Content starts

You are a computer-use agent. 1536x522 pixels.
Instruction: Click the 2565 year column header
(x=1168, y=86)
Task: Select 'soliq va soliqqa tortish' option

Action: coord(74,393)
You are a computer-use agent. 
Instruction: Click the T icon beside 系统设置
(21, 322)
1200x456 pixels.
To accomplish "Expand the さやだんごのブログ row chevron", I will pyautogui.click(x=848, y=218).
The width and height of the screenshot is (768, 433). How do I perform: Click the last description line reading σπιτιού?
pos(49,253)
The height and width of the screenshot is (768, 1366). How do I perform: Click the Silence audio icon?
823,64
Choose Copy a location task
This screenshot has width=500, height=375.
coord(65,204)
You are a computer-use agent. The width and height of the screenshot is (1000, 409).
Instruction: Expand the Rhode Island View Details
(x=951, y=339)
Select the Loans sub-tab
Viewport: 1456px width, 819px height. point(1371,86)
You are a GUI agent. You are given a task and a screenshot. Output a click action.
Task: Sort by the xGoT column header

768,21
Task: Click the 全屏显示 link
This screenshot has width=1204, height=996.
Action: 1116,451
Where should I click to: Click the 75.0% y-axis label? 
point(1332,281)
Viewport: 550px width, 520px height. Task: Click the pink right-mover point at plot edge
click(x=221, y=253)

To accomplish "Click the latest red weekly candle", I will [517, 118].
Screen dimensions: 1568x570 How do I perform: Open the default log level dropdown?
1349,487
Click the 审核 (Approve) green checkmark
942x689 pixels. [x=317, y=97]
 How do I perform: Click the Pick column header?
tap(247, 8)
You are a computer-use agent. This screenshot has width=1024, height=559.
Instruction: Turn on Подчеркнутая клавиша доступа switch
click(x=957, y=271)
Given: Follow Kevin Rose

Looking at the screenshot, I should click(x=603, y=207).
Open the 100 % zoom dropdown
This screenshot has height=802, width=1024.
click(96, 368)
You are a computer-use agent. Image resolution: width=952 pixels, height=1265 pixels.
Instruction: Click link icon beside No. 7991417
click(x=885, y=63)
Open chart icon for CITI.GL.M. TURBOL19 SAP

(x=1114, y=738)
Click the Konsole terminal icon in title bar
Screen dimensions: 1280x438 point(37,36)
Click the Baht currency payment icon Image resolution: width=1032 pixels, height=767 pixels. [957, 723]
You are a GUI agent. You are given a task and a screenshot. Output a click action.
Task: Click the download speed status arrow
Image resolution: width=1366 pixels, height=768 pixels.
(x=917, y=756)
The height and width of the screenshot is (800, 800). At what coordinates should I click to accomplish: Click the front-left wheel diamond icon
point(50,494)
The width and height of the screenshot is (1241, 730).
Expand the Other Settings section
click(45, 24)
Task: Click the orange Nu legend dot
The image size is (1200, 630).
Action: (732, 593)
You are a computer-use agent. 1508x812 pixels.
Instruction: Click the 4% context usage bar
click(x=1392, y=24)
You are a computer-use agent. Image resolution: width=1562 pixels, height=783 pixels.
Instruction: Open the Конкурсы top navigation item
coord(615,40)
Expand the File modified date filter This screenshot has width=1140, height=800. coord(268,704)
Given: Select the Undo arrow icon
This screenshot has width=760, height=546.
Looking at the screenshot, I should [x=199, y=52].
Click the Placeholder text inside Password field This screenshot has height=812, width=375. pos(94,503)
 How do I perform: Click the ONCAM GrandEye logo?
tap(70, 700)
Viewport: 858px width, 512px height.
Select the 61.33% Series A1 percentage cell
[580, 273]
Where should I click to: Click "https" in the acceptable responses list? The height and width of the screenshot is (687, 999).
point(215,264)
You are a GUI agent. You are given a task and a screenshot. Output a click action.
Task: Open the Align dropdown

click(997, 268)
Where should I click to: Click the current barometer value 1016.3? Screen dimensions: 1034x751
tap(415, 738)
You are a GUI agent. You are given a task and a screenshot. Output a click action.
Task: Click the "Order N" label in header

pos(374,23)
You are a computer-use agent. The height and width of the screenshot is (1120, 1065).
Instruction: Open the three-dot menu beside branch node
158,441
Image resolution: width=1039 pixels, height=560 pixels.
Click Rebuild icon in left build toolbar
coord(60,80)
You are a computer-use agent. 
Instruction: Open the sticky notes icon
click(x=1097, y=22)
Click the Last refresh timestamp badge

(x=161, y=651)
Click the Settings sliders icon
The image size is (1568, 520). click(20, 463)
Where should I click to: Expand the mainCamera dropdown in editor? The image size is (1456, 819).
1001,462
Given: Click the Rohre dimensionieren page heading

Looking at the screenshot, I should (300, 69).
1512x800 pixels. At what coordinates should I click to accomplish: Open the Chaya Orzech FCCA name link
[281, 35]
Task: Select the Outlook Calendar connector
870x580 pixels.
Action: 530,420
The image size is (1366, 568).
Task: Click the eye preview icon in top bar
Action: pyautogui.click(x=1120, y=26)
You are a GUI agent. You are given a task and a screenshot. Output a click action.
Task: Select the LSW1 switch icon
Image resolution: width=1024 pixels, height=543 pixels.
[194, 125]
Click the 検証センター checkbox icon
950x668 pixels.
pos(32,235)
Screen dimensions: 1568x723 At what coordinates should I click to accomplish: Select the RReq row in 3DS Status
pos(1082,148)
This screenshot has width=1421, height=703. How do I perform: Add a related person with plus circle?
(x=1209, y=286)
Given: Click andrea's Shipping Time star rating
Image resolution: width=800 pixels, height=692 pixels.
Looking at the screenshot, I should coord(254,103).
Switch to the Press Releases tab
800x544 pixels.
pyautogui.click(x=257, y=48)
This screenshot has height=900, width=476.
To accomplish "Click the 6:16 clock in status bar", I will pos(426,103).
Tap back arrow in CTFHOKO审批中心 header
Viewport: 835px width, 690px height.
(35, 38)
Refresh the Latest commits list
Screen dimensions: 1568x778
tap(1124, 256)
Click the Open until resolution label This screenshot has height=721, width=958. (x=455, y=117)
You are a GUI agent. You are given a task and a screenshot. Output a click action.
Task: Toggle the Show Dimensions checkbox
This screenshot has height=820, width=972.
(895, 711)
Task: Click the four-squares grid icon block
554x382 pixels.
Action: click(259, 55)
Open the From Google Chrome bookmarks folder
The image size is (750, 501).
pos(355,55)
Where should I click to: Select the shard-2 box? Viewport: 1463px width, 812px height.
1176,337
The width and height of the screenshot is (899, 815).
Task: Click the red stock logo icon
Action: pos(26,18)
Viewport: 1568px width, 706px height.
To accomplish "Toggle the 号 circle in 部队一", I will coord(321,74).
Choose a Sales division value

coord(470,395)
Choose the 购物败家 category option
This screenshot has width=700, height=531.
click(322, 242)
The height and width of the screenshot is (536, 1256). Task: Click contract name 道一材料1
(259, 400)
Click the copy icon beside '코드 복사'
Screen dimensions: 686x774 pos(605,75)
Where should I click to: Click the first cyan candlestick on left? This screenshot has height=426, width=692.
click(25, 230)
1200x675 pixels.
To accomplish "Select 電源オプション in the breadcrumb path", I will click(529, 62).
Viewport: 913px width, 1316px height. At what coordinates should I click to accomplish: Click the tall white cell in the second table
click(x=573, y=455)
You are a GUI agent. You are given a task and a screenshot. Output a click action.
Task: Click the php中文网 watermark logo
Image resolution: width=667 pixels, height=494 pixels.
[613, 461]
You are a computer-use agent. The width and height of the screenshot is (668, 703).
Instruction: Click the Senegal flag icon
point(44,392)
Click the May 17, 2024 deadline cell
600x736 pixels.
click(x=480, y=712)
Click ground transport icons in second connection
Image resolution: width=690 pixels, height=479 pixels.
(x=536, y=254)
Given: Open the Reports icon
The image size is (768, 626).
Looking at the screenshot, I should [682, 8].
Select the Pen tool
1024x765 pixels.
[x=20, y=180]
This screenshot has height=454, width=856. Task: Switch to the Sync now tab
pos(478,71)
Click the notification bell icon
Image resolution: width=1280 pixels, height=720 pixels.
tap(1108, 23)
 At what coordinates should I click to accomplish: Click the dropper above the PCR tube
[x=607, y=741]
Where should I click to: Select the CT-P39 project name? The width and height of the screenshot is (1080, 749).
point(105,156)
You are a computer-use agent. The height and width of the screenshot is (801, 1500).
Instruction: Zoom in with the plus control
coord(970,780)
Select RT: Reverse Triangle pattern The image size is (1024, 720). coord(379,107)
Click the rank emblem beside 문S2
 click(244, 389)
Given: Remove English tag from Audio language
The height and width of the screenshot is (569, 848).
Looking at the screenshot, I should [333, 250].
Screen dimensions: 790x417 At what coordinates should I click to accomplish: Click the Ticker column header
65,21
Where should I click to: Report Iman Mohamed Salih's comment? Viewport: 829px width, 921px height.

Content ends

### What is being asked
Working from the data above, extract solely the lines from the one containing "How do I perform: Click the ONCAM" through the one containing "Task: Select the Outlook Calendar connector", exactly as they appear, both included.

### Task answer
 How do I perform: Click the ONCAM GrandEye logo?
tap(70, 700)
Viewport: 858px width, 512px height.
Select the 61.33% Series A1 percentage cell
[580, 273]
Where should I click to: Click "https" in the acceptable responses list? The height and width of the screenshot is (687, 999).
point(215,264)
You are a GUI agent. You are given a task and a screenshot. Output a click action.
Task: Open the Align dropdown

click(997, 268)
Where should I click to: Click the current barometer value 1016.3? Screen dimensions: 1034x751
tap(415, 738)
You are a GUI agent. You are given a task and a screenshot. Output a click action.
Task: Click the "Order N" label in header

pos(374,23)
You are a computer-use agent. The height and width of the screenshot is (1120, 1065).
Instruction: Open the three-dot menu beside branch node
158,441
Image resolution: width=1039 pixels, height=560 pixels.
Click Rebuild icon in left build toolbar
coord(60,80)
You are a computer-use agent. 
Instruction: Open the sticky notes icon
click(x=1097, y=22)
Click the Last refresh timestamp badge

(x=161, y=651)
Click the Settings sliders icon
The image size is (1568, 520). click(20, 463)
Where should I click to: Expand the mainCamera dropdown in editor? The image size is (1456, 819).
1001,462
Given: Click the Rohre dimensionieren page heading

Looking at the screenshot, I should (300, 69).
1512x800 pixels. At what coordinates should I click to accomplish: Open the Chaya Orzech FCCA name link
[281, 35]
Task: Select the Outlook Calendar connector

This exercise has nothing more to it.